The Sky-Watcher AZ-GTi mount offers portable “go-to” functionality. Boasting a payload capacity of 11lbs (5kg) it can handle most grab ‘n’ go telescopes, and comes with a range of genuinely useful features. Unfortunately, the app used to control the mount is unintuitive and takes some getting used to, so be prepared to thoroughly read the user manual and spend a few nights learning the ins and outs before you can unleash its full potential.

The Sky-Watcher AZ-GTi mount packs a lot into a small package. Credit: Sky-Watcher.

 Hardware

Power is provided by 8 AA batteries. Be sure to load them up in advance because the battery compartment is a bit fiddly, and you don’t want to be using it with numb fingers during a cold observing session. A power port gives the option of using an external battery. I tested this with a Tracer Lithium Polymer Battery Pack and it worked flawlessly.

The tripod legs are reasonably sturdy, but wobble a little if extended. The extension pier comes with a 3/8” socket, so if you have a better-quality tripod then you can use that instead. 

A Hand Control port allows for connection to a SynScan hand controller. You may like to try this if you already own one, but it’s not essential given that everything can be controlled via an app.

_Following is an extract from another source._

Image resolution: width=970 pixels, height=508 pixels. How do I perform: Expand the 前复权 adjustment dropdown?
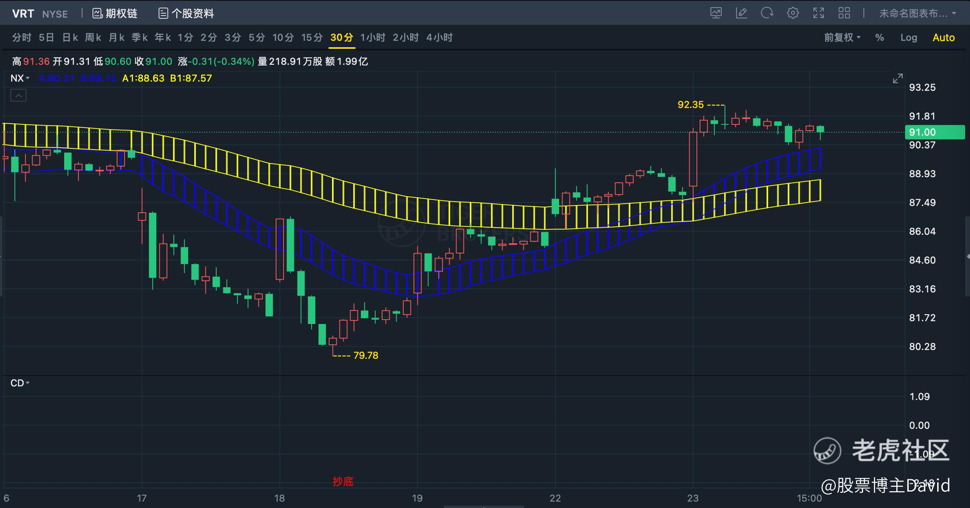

There’s even an Automatic Shutter Release Control to connect a DSLR or mirrorless camera using a shutter release cable (not included). If this kind of astrophotography interests you, it’s possible to buy accessories and update firmware so that the Sky-Watcher AZ-GTi mount can function as an equatorial platform suitable for tracking targets during long-exposure photography, although testing this was beyond the scope of this review. Alternatively, consider a Star Adventurer 2i Pro Pack (MSRP $425). This has the same payload capacity as a Sky-Watcher AZ-GTi mount, but comes in an equatorial configuration as standard.

The Sky-Watcher AZ-GTi mount with the tripod legs fully extended. Credit: Sky-Watcher.

App control

The Sky-Watcher AZ-GTi mount creates its own wi-fi network, allowing it to be controlled via your phone or tablet using the SynScan Pro app for iOS and Android. This has a decent range of features, but the layout can be unclear. For example, “Tonight’s Best” lists prime targets to observe based on the current date; useful for beginners, but confusingly hidden away in the “Utilities” submenu.

A headline feature is Freedom Find. Once the mount has been aligned, you can actually loosen the clutches and move your telescope manually, with the mount keeping track of where it’s pointing. This lets you switch back and forth between computerized “go-to” and good old-fashioned manual star-hopping. Here we hit up against the app’s interface again, though. Freedom Find isn’t on by default, and to activate it you need to dig through the menus until you come across a toggle to “enable encoders”. Why hide such a prime feature? 

The SynScan Pro app works well once you get used to the interface. Credit: Lee Pullen.

Grab ‘n’ go

Once you overcome the app’s learning curve, there’s a lot to like about the Sky-Watcher AZ-GTi mount. I could set it up, attach a telescope, and complete a three-star alignment in just over 10 minutes. The “go-to” accuracy is quite good, with targets landing within the field of view of a wide-angle eyepiece with reasonable consistency. 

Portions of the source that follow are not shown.